Now let’s add this – – –

In his book, [Boston College psychology professor emeritus Peter] Gray writes about a group of 13 kids who played several hours a day for four months without supervision, though they were observed by an anthropologist. “They organized activities, settled disputes, avoided danger, dealt with injuries, distributed goods… without adult intervention,” he writes.

The kids ranged in age from 3 to 5. –Source

Those kids were playing, unsupervised, in the South Pacific, not, unfortunately, in today’s USA.

As well explained by Lenore Skenazy in her Free Range Kids blog, this over-protective nonsense chills creativity and self-expression by conditioning kids — and everyone else — to think and act as if Authority figures are always surveilling them and that that’s normal. It also prevents kids from learning how to take care of themselves and deal with the experiences and problems of real-life. Worse, it steals their opportunities to discover their own abilities – – – and develop confidence in them.

Sort of suggestive of Milgram experiment victims and/or authoritarian followers maybe?

When I was a kid, we used to go on unsupervised all-day hikes into the woods, along the river, following the railroad tracks and anywhere else our imaginations suggested. Later, sometimes we camped overnight. We strolled the streets and alleys just being alive. We took long distance bike hikes and swam the river. All unsupervised. Supervision never occurred to us or our parents. We learned we could set our own itinerary, take care of ourselves and make our own decisions — and that was normal. We learned how to get along with each other and ourselves. We learned we were capable.

Christra told me that although her neighbors frowned on her twenty years ago for allowing her girls to ride their bikes in Fredericktown, when she was a girl, she used to sometimes ride all the way from Fredericktown into Pittsburgh.

Harmless Education

The one-room schoolhouse is a good place to plant the Harmless Education flag. During most of the 19th Century, our kids learned, mostly reading, writing and arithmatic, in a legendary one-room schoolhouse if and when they and their parents chose. After all, there were more interesting things to do, other ways to learn — and chores at home, on the farm, etc.

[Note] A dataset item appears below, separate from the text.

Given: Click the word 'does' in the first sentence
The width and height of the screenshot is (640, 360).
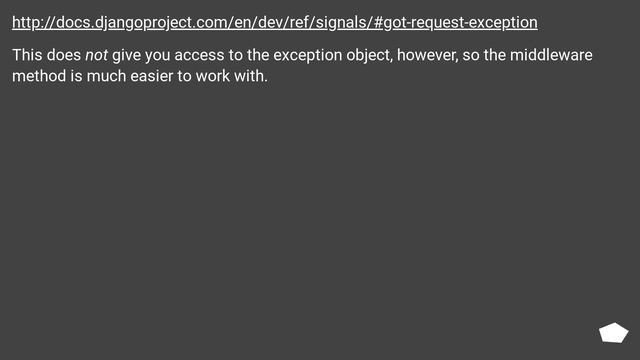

The TV series The Waltonsdoes a pretty good job of representing this historical context as does Little House on the Prairie.

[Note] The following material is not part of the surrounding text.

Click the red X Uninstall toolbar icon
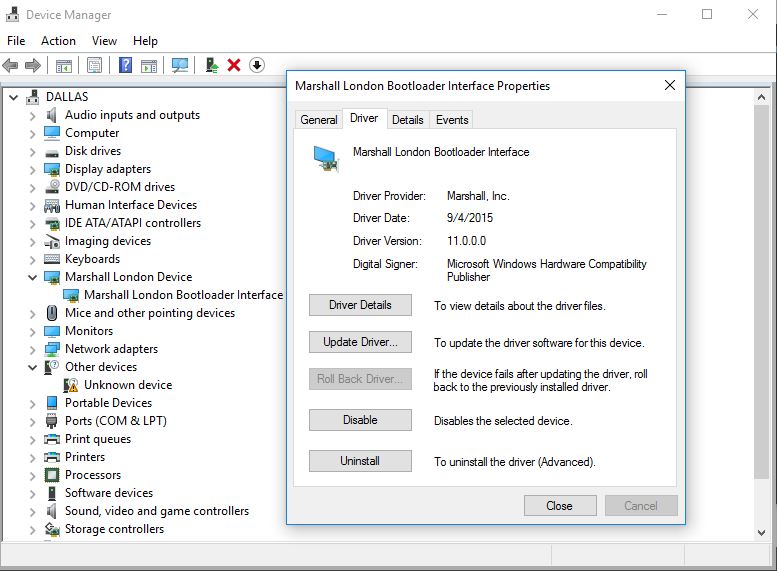The image size is (777, 571). pos(234,65)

There was one adult and kids of all ages from 6 to 16. If segregated, it was mostly naturally and informally by skill-level, not primarily by age (or color, etc.) — and a child’s skill-level varied from subject to subject.

The skilled helped the less skilled learn without regard to age else it would have been simply impossible for one schoolmarm to handle so many.

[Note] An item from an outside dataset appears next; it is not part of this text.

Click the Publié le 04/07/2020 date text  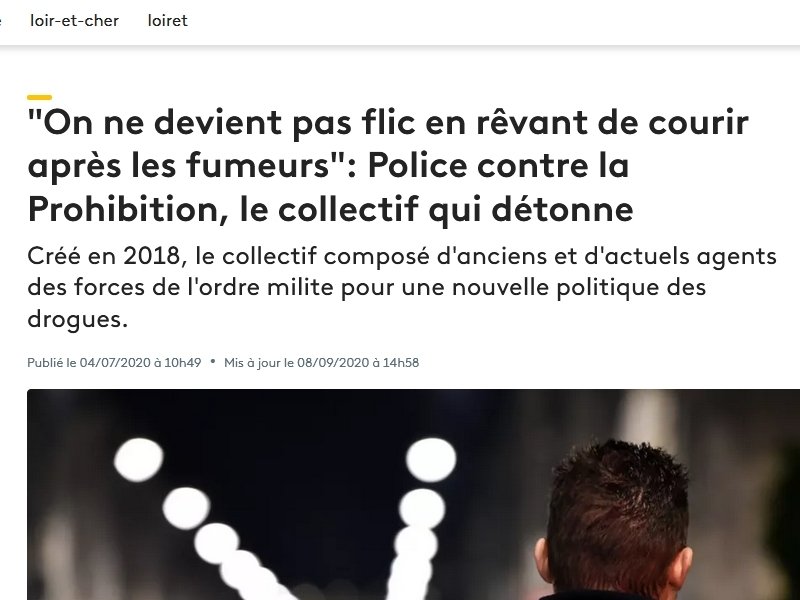tap(114, 363)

Normally unrecognized and nearly completely deprecated in modern government-form schooling is that such helping — that is teaching something — is the best way to learn it.

For example, an early technique of mass education in Britain took advantage of this fact. One instructor could educate as many as 2,000 students. He’d directly teach several students who would then, in turn, each pass on the knowledge to several more who would do likewise. Etc. He’d do quality control by checking down the line to see that things were being passed on correctly and if not, follow the chain back to where it went wrong and correct the situation.

The BIG PICTURE came to me via the producer of a documentary on the Whiskey Rebellion who was giving a talk at Bowman’s Castle. He mentioned in passing that the local dirt-floor subsistance farmers of the period could almost universally read, write and cipher (do math.)

This was surprising to me and to several of my former teachers who happened to be attending the talk. An English teacher asked the producer if he had his facts straight. “We’ve been led to believe these early American folks were mostly illiterate until universal government schools caught on,” she said.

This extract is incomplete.